After formatting your graph structure, it basically looks like:
//ignoring the preferred which is inconsequential
fileSource ~> merge ~> afterMerge ~> broadcastArray ~> toSink ~> sink
merge <~ toRetry <~ broadcastArray
The problem of non-completion is rooted in your merge step :
// 2 inputs into merge
fileSource ~> merge
merge <~ toRetry
Once the fileSource has emitted its single element (namely (0, Array.empty[String])) it sends out a complete message to merge.

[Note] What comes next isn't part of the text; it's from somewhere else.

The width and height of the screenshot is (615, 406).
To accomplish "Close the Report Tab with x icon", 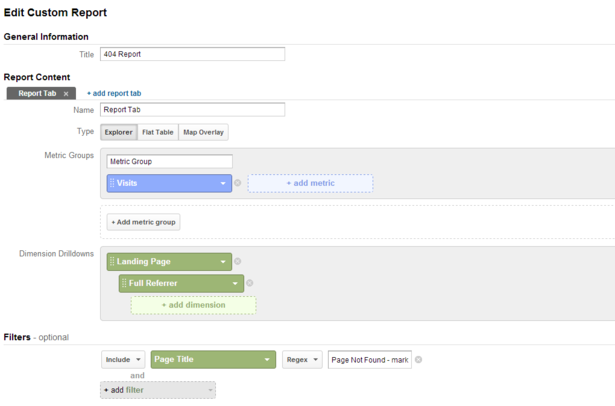I will coord(66,94).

However, the fileSource's completion message gets blocked at the merge. From the documentation:
akka.stream.scaladsl.MergePreferred
Completes when all upstreams complete (eagerClose=false) or one
upstream completes (eagerClose=true)
The merge will not send out complete until all of its input streams have completed.
// fileSource is complete ~> merge
// merge <~ toRetry is still running
// complete fileSource + still running toRetry = still running merge
Therefore, merge will wait until toRetry also completes. But toRetry will never complete because it is waiting for merge to complete.
If you want your specific graph to complete after fileSource completes then just set eagerClose=True which will cause merge to complete once fileSource completes. E.g.:
//Add this true |
// V
val merge = b.add(MergePreferred[(Int, Array[String])](1, true).named("merge")
Without the Stream Cycle
A simpler solution exists for your problem. Just use a single Flow.map stage which utilizes a tail recursive function:
//Note: there is no use of akka in this implementation
type FileInputType = (Int, Array[String])
#scala.annotation.tailrec
def recursiveRetry(fileInput : FileInputType) : FileInputType =
fileInput match {
case (r,_) if r >= 3 => fileInput
case (r,a) => recursiveRetry((r+1, a))
}
Your stream would then be reduced to
//ring-fenced akka code
val recursiveRetryFlow = Flow[FileInputType] map recursiveRetry
fileSource ~> recursiveRetryFlow ~> toSink ~> sink
The result is a cleaner stream & it avoids mixing "business logic" with akka code. This allows unit testing of the retry functionality completely independent from any third party library. The retry loop you have embedded in your stream is the "business logic". Therefore the mixed implementation is tightly coupled to akka going forward, for better or worse.
Also, in the segregated solution the cycle is contained in a tail recursive function, which is idiomatic Scala.